--- begin DATA EXTRACT ---

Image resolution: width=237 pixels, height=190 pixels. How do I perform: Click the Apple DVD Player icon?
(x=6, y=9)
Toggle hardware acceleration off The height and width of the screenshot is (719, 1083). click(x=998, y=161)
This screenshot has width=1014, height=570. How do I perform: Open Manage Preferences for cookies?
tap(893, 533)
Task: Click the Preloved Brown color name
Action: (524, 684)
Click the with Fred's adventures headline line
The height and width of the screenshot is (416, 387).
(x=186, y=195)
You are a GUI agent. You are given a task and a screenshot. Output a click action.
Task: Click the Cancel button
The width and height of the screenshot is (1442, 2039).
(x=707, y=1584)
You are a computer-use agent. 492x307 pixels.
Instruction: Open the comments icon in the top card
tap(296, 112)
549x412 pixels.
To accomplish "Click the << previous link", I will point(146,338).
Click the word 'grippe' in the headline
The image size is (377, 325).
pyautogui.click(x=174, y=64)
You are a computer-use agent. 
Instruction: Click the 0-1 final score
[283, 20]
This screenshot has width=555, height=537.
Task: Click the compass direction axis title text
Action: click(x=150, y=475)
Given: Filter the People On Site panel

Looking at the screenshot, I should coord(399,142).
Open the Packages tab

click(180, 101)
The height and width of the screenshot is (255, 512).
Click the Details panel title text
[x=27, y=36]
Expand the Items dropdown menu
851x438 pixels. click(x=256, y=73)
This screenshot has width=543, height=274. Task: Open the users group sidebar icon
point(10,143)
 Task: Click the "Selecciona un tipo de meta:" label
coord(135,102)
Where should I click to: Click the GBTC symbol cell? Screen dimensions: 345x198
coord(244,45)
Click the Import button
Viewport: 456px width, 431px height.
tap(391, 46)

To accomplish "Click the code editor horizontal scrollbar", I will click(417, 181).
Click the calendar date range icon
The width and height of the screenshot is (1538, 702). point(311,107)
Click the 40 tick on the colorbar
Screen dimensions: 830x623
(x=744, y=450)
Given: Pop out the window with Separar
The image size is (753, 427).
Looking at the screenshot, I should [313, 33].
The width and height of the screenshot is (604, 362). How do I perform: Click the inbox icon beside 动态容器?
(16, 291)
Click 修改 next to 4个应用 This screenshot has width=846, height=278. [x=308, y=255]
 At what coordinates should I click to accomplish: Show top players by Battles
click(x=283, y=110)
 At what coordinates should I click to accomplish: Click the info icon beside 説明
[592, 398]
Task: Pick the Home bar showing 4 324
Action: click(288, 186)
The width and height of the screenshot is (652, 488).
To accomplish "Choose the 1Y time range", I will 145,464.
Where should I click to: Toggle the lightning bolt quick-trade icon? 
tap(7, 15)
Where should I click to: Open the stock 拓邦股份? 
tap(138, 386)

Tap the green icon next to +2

--- end DATA EXTRACT ---

*YOUR GOAL:* Arrange everything from the line containing "Click the word 'grippe' in the headline" down to the line containing "pyautogui.click(x=174, y=64)" as a two-column CSV with the headers text and answer, giving one row per answer. Put each value in a single quoted field, and turn any line breaks into spaces.

*TASK SOLUTION:*
text,answer
"Click the word 'grippe' in the headline The image size is (377, 325).","pyautogui.click(x=174, y=64)"